There are concerns there will be an attempt to make these coronavirus vaccines mandatory for everyone. That would not be good for Oregonians. With the current safety concerns and the reality that 80% of those infected will only experience mild symptoms at worst, Oregonians should be given a choice.

Chiropractor Vern Saboe, Jr. has his own practice Albany and is director of government affairs for the Oregon Chiropractic Association. You can reach him at [email protected].

Comments

Submitted by Donald Thieman on Wed, 05/27/2020 - 10:24 Permalink

Short and sweet: the unvaccinated chooser, having exercised their "freedom," can pass their asymptomatic or common cold mild infection to their neighbor's grandmother, or child on chemotherapy, who may well die.  Of course vaccine safety must be addressed in a correct and sufficient way that balances urgency with safety.  That is very unlikely not to happen despite all the president's reckless verbiage and the fears of vaccine opponents.  Let's not be persuaded by uninformed political arguments about freedom vs. public health, or by a lack of trust in vaccine developers, who are a bunch of smart conscientious people doing their damndest to get this right, and quickly.  God willing that we get an effective vaccine, our freedom will return when most of us have received it. 

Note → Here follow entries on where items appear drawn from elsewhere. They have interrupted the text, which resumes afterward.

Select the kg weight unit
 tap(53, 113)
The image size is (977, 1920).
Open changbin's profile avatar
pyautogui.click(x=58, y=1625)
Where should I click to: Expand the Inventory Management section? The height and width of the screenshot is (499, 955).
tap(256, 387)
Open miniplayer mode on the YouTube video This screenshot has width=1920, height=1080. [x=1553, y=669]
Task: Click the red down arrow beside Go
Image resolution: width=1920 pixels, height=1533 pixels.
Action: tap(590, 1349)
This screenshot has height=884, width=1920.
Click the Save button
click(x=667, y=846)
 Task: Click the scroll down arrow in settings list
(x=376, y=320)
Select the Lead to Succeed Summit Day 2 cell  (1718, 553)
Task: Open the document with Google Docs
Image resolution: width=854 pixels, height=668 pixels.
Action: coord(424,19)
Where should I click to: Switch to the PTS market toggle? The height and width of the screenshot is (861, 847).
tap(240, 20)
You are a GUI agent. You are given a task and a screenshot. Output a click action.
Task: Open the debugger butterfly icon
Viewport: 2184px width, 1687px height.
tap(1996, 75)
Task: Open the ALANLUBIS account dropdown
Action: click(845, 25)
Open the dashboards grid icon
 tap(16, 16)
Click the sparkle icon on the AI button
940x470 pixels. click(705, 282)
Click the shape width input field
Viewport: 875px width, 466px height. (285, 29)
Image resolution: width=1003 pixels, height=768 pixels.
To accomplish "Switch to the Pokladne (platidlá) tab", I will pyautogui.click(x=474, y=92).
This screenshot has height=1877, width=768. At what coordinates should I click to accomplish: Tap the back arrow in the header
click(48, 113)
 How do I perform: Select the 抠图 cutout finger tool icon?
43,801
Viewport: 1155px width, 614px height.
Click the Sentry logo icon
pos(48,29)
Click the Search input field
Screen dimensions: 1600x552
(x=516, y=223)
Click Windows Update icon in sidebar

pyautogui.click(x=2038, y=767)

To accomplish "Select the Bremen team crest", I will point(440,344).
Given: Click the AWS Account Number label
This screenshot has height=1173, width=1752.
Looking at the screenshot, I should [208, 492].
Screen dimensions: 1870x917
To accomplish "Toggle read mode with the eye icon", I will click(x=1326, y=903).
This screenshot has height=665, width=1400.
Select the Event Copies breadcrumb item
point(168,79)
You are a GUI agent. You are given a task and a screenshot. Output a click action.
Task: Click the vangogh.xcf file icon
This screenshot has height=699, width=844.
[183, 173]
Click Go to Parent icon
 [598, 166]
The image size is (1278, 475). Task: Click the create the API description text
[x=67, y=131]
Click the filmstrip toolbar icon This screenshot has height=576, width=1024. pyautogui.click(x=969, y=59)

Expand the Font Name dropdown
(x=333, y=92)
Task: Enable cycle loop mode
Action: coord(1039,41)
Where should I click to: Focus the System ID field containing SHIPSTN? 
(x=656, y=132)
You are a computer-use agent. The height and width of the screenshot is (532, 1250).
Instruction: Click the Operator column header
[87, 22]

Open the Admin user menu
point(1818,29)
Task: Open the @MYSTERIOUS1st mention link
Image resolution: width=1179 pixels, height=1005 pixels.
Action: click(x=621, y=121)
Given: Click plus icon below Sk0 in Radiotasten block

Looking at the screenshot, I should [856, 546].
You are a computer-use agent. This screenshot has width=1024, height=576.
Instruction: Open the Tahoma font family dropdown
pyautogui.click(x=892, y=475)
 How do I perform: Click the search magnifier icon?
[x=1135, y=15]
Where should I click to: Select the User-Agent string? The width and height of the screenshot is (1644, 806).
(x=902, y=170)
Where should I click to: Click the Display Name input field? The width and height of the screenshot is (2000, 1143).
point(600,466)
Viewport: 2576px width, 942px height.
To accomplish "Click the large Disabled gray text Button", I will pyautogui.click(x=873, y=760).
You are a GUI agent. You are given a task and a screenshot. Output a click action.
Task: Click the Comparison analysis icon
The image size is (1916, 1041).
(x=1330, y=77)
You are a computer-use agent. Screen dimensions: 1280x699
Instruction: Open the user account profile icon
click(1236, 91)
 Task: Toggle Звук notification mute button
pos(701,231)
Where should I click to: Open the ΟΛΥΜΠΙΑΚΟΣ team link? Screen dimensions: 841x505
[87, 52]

This is closer to the need for measles vaccine, than it is to tetanus shots or even diphtheria and pertussis, and more important now because this virus is actively spreading widely, now.  Every indication is that it will continue to spread widely until a vaccine is implemented, or years of illnesses and deaths (and economic "death") finally lead to herd immunity if we don't get a vaccine.  There will need to be social consequences (meaning, some other freedom restricted for the safety of others) for vaccine refusers who don't have a genuine medical contraindication.  Those with a contraindication are the people who deserve "freedom," and have to depend on the herd immunity of their fellow citizens to be protected.

The advocates of freedom on this subject remind me of someone carrying a loaded firearm, cocked, round in chamber, who isn't worried about checking the safety while shopping for groceries next to me.  The fact that the bullet may take several weeks to kill the target is a detail.  The recent estimate that 40% of COVID infections were caught from an asymptomatic spreader is critical information.  As we learn more from testing and contact tracing, about how many asymptomatic or mild cases are going unrecognized, that percentage will likely go up, not down.  Comparing this to a loaded gun with a careless owner is just a good way to keep it in focus.

D. Thieman MD

Submitted by Michael Henderson on Wed, 06/03/2020 - 20:45 Permalink

I was going to write a rebuttal and then realized there are too many points to counter. Then I looked up who he was - a chiropractor. It is clear now that he has a vested interest in arguing against vaccines and simultaneously, doesn't have the education to understand them. It is apparent he can't even understand what the scientific community knows about the issues of safety versus efficacy. Arguing point by point against someone peddling fear out of ignorance simply isn't worth it. I write this paricular response in the event someone who may give his points credibilty - there is partial truth, but is mixed with many more untruths and is thus a fools errand to untangle.